A vote on the proposals is scheduled for 23 April and while reform has not gone as far as identifying and defining captive insurers under EU regulation, lobbyists are pleased with the progress made.

Captive Intelligence reported in December Europe’s captive market was awaiting the final text on Solvency II reform after agreement was reached between member states, but until now it had not been made public.



Charles Low, head of EU affairs at FERMA, told Captive Intelligence: “We are keen on any change to the legislative framework that would result in enterprises having more and better options for risk transfer.

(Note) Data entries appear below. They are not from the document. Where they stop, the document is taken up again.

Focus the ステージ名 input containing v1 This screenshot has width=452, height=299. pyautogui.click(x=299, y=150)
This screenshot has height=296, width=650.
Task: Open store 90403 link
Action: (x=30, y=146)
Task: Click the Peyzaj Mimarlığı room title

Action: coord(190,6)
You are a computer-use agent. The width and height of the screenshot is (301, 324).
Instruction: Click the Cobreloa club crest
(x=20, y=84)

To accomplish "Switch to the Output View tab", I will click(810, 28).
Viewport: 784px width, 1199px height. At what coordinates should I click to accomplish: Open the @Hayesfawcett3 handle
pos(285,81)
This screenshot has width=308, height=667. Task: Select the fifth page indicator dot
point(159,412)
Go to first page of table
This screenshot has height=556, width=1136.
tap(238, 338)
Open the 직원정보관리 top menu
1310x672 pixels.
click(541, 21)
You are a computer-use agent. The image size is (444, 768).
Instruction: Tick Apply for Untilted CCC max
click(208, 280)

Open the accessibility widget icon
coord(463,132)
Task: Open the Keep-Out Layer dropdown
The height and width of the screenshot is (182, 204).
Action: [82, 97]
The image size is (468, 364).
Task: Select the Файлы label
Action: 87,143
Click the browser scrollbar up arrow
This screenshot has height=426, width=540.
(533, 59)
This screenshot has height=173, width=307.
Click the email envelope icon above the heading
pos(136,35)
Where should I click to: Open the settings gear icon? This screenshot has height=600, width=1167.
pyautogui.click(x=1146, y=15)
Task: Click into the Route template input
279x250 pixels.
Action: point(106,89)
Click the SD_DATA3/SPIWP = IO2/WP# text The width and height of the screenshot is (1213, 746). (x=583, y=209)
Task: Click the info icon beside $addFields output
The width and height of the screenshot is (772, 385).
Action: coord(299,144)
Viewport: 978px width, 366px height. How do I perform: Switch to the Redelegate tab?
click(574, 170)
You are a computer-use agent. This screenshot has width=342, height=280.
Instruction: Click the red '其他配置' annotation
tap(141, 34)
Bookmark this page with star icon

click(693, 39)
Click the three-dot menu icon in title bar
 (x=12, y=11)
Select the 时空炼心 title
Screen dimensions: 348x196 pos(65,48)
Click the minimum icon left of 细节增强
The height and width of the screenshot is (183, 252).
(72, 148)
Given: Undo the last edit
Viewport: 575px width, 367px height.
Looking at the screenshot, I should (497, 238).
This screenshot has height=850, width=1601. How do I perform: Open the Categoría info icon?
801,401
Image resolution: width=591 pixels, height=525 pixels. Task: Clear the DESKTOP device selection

“It’s possible that the amendments to Solvency II could improve the situation for captives in different Member States, and the implementation of the changes will be a focus of FERMA’s work going forward.”

Captive Intelligence has seen the amendments, although they have yet to be published alongside the existing rules.

FERMA had lobbied and hoped for a new “captive undertaking” to be defined under Solvency II, but the EU has not gone down this route.

It does, however, cite captives under its definition of small and non-complex undertakings: “‘Small and non-complex undertaking’ means an insurance and reinsurance undertaking, including a captive insurance undertaking and a captive reinsurance undertaking, that meets the conditions set out in Article 29a and has been classified as such in accordance with Article 29b.”

It is expected the majority of European-domiciled captives will fall into the new small and non-complex undertakings class, which would benefit from increased proportionality from supervisors.

The amendments state: “Undertakings complying with the risk-based criteria should be able to be classified as small and non-complex undertakings pursuant to a simple notification process.

“… Once classified as small and non-complex undertaking, in principle, it should automatically benefit from identified proportionality measures on reporting, disclosure, governance, revision of written policies, calculation of technical provisions, own-risk and solvency assessment, and liquidity risk management plan.”

The reforms do go on to specifically mention captive insurance and reinsurance undertakings in the context of the new “small and non-complex undertakings”.

“Captive insurance undertakings and captive reinsurance undertakings which only cover risks associated with the industrial or commercial group to which they belong, present a particular risk profile that should be taken into account when defining some requirements, in particular on own-risk and solvency assessment, disclosures and the related empowerments for the Commission to further specify the rules on such requirements,” the text outlines.

“Moreover, captive insurance undertakings and captive reinsurance undertakings should also be able to benefit from the proportionality measures when they are classified as small and non-complex undertakings.”

FERMA’s Low added: “What we would have liked, and what we were shooting for, was for captives to be recognised as a distinct class of insurer under Solvency II.

“The European legislators have not gone that far, but from what we understand a lot of captives will fall into this small and non-complex undertaking definition, which is great.

“Provided they meet specific criteria and qualify as small and non-complex undertakings, captives will have less regulatory red tape to deal with and the Solvency II environment should be more adjusted to the reality of being a captive.”

One of the more significant changes that would impact qualifying captives is an exemption to the requirement for audit of the annual solvency and financial condition report.

“Because of the particular risk profile and specificity of captive insurance undertakings and captive reinsurance undertakings, it is appropriate not to impose on them the audit requirement.”

Another specific example of exemptions from reporting is on climate change risks and scenarios.

“In particular, while the assessment of the materiality of exposure to climate change risks should be required from all insurance and reinsurance undertakings, long-term climate change scenario analyses should not be required for small and non-complex undertakings,” the amendments state.

It is unlikely further changes will be made to the text with vote scheduled for 23 April. If successful, the reforms will come into effect in 2026.